Not being a politician, I affirm there there were winners or losers when the ACA (thank you for not always calling it Obamacare) was enacted, just as there would be with delay or repeal. There’s no way to reform the world’s most inefficient and expensive health care system without winners and losers.
You are right that the next few months change things. Next year, states like New York and California, which are cooperating with the Affordable Care Act, will have a more rational heath system in which people who can afford to pay towards their health care do so rather than risk bankruptcy. Repeal will rip away the coverage of the millions who will start signing up when they realize what a good deal it is for most people.
Here’s something we should give more attention:
In a few more months, there may be something approaching a health care disaster in states which aren’t cooperating, as explained in today’s New York Times:
Having the ability to look a little farther into the future than most of his core right-wing supporters, my Gov. Tom Corbett reversed himself and recently endorsed a Medicaid expansion plan.

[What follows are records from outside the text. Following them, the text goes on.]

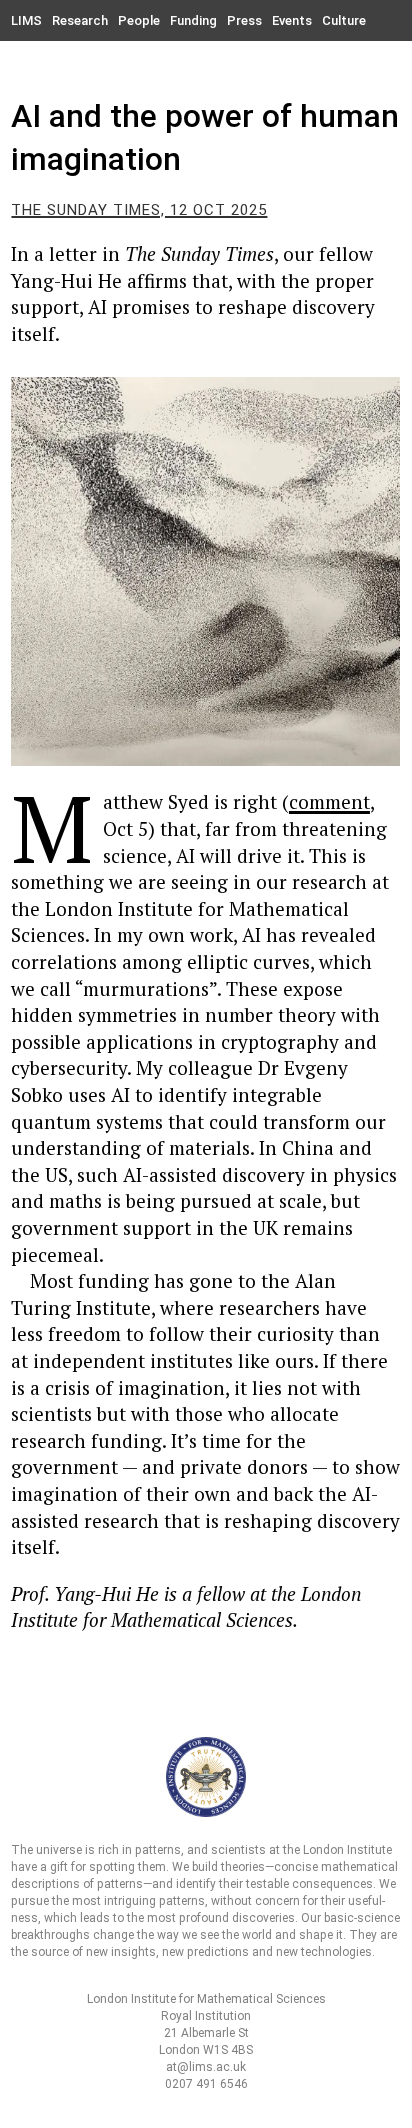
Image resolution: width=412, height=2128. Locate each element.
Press (244, 20)
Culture (344, 20)
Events (292, 20)
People (139, 20)
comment (329, 801)
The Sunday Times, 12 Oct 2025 (139, 210)
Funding (193, 20)
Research (80, 20)
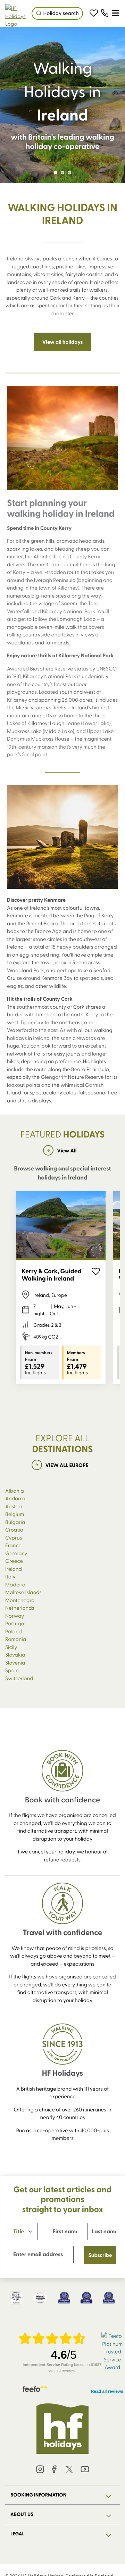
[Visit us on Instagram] (40, 2469)
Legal (17, 2533)
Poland (13, 1631)
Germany (16, 1553)
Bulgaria (15, 1521)
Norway (14, 1615)
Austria (13, 1506)
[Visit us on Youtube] (85, 2469)
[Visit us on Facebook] (54, 2469)
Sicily (11, 1646)
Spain (12, 1670)
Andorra (15, 1498)
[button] (94, 13)
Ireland (13, 1568)
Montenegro (19, 1600)
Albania (14, 1490)
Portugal (15, 1623)
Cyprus (13, 1537)
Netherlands (19, 1607)
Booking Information (38, 2494)
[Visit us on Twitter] (69, 2469)
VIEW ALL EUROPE (67, 1465)
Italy (10, 1576)
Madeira (15, 1584)
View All (66, 1150)
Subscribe (100, 2255)
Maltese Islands (23, 1592)
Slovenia (15, 1662)
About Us (21, 2514)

He must have figured out how bad things are going to be here due to the GOP obstructionism.
When you support the Affordable Care Act, you are costing some affluent healthy people money, and inconveniencing them, and, yes, sometimes harming their continuity of care by making them change providers. When you support repeal, though, you are telling folks that they no longer have affordable coverage, and have to either do without, or go back to dueling with bill collectors and, eventually, a bankruptcy attorney.

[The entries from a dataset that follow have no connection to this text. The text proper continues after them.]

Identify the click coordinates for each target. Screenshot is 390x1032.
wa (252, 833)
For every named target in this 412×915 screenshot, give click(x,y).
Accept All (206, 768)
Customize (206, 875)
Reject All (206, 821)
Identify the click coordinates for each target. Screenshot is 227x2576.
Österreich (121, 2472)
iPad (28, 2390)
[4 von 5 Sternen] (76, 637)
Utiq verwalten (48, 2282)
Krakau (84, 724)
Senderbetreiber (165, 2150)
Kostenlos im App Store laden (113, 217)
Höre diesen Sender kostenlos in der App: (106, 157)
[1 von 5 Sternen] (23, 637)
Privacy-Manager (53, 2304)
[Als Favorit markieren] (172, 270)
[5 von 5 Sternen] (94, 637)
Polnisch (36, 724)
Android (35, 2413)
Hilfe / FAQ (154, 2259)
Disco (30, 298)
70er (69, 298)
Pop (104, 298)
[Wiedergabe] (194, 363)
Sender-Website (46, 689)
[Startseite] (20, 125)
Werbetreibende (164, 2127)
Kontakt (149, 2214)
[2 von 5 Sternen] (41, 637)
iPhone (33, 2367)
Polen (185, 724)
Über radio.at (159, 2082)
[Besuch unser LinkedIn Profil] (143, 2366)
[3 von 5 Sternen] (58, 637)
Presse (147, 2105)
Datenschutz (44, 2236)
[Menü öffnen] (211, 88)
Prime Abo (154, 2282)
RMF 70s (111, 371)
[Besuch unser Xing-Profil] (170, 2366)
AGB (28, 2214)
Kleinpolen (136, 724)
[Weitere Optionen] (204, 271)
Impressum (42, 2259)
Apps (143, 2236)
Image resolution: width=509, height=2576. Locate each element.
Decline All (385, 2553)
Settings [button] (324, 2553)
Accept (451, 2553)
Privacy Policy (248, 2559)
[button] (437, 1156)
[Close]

Admitting that it is unaffordable would be a misstatement of fact that should once again get him those pinocchios.
Saying that it is unconstitutional would be unacceptably insulting to a recent Supreme Court ruling.
Revoking it? Now that would be unconstitutional.
Perhaps you mean that he should urge Congress to repeal it. But he couldn’t get a bill like that through the Senate this year, or, I believe, ever. As a result, the responsible thing is to try to make the existing law work. If you look at the members of Congress who opposed Medicare, you will be see that was their approach as well.
- I added this phrase to provide context.